Pull out every line from the listing that has the word "computer".

BEGIN MATERIAL PROVIDED

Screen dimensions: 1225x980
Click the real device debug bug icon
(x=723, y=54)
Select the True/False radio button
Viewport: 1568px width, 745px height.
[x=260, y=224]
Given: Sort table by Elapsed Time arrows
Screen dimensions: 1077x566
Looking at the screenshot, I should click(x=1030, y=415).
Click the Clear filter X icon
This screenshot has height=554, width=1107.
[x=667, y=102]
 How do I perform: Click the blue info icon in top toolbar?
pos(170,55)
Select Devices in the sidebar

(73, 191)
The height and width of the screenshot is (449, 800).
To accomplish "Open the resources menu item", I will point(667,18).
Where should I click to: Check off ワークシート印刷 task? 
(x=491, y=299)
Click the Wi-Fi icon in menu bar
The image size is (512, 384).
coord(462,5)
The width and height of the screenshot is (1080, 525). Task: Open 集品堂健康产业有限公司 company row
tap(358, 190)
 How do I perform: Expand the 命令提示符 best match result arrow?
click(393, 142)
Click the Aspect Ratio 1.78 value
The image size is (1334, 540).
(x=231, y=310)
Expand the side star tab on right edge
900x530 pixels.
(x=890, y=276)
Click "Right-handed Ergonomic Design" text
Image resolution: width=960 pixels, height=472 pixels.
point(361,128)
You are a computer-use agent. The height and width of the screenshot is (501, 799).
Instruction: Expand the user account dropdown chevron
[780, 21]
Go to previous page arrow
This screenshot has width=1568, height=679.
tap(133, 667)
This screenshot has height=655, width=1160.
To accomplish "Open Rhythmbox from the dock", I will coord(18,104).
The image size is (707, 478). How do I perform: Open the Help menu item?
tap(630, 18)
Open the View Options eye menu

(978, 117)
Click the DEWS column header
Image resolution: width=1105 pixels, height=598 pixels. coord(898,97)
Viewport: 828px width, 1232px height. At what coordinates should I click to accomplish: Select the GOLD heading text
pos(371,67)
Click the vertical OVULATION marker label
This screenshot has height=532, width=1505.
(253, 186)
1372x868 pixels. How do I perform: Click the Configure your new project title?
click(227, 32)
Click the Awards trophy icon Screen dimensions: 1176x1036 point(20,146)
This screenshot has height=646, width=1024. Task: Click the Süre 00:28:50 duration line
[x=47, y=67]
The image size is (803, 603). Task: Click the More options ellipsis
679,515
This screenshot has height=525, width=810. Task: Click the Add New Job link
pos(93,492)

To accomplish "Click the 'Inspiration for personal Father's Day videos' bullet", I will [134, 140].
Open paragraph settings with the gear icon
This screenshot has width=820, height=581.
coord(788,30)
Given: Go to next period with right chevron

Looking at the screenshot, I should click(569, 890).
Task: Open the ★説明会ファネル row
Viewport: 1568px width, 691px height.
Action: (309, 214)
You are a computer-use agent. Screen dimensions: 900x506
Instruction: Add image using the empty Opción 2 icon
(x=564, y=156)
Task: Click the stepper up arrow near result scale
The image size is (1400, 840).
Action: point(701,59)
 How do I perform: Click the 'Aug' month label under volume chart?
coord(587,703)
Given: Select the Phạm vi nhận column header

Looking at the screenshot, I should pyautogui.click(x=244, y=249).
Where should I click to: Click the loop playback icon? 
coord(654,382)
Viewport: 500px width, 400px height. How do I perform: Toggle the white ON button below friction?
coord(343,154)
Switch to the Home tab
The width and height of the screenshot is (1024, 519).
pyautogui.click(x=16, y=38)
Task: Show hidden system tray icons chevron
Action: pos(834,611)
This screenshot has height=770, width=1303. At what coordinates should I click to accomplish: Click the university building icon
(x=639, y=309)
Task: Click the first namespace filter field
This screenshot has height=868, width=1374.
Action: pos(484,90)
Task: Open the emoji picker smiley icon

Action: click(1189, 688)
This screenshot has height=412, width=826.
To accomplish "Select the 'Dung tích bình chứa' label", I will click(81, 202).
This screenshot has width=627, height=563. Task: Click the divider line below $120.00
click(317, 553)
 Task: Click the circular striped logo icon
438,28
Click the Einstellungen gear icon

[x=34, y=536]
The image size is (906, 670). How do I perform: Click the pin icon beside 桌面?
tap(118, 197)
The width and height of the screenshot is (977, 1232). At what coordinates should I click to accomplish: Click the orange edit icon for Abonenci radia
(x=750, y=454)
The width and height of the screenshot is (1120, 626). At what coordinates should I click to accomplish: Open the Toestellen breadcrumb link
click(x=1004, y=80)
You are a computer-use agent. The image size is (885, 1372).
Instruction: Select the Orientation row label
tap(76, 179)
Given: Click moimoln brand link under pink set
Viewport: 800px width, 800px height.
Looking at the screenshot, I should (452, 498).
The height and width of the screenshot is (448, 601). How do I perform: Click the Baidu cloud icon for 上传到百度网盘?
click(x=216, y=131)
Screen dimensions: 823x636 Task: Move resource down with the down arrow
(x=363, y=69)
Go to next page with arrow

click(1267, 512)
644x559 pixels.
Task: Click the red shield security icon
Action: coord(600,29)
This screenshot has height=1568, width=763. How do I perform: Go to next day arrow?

END MATERIAL PROVIDED

- [SOLVED EXERCISE]
You are a computer-use agent. The height and width of the screenshot is (501, 799).
You are a computer-use agent. Screen dimensions: 900x506
You are a computer-use agent. The image size is (885, 1372).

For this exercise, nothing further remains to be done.